What's Closed Locally for Labor Day
Here's a gentle reminder about adjustments in Wildwood and Eureka, due to the holiday—plus the history of Labor Day itself and why it's an annual tribute to the contributions of U.S. workers.
Trash pickup for Monday's Labor Day in Wildwood will be adjusted. All customers will be delayed by one day for trash/recycle/yard waste collection this week. For those whose regular service day is Monday, pickup will be on Tuesday. If one's regular service day is on Tuesday, pickup will be on Wednesday, and so on.
All trash pickup service days in Eureka also will be changed from their scheduled day to the following day.
Area banks, post offices and schools also will be closed for the day.
Most retail and dining establishments will be open, but it's advisable to call ahead. When looking for a specific business, search the Eureka-Wildwood Patch business directory for its phone number.
Labor Day: How it Came About; What it Means
Labor Day, the first Monday in September, came from the labor movement in the United States, and is dedicated to the social and economic achievements of American workers, according to U.S. Department of Labor (DOL) sources.
There is still some doubt as to who first proposed the holiday for workers, states DOL materials.

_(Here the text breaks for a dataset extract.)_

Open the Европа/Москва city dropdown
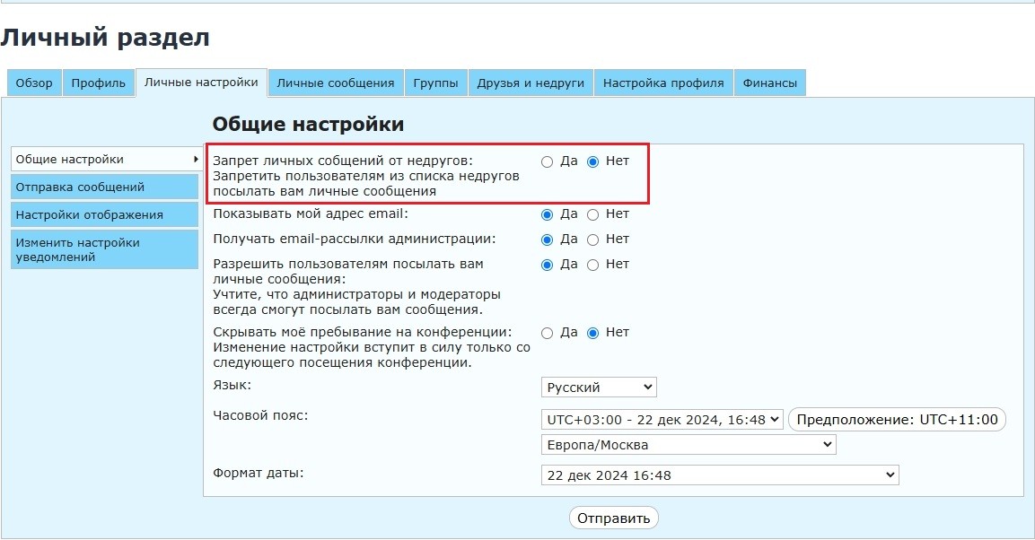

Some records show Peter J. McGuire, general secretary of the Brotherhood of Carpenters and Joiners, and a cofounder of the American Federation of Labor, was first in suggesting a day to honor those "who from rude nature have delved and carved all the grandeur we behold."
But Peter McGuire's place in Labor Day history has been challenged. Many believe that Matthew Maguire, a machinist, not Peter McGuire, founded the holiday. Recent research seems to support the contention that Matthew Maguire, later the secretary of Local 344 of the International Association of Machinists in Paterson, N.J., proposed the holiday in 1882 while serving as secretary of the Central Labor Union in New York. What is clear is that the Central Labor Union adopted a Labor Day proposal and appointed a committee to plan a demonstration and picnic, states DOL.
The First Labor Day
The first Labor Day holiday was celebrated on Tuesday, Sept. 5, 1882, in New York City, in accordance with the plans of the Central Labor Union. The Central Labor Union held its second Labor Day holiday just a year later, on Sept. 5, 1883.
In 1884, the first Monday in September was selected as the holiday, as originally proposed, and the Central Labor Union urged similar organizations in other cities to follow the example of New York and celebrate a "workingmen's holiday" on that date. The idea spread with the growth of labor organizations, and in 1885 Labor Day was celebrated in many industrial centers of the country.
The first governmental recognition came through municipal ordinances passed during 1885 and 1886. By 1894, nearly 30 states had adopted the holiday in honor of workers, and on June 28 of that year, Congress passed an act making the first Monday in September of each year a legal holiday in the District of Columbia and the territories.
Labor Day eventually grew to be known as the time to pay tribute to the creator of so much of the nation's strength, freedom, and leadership—the American worker.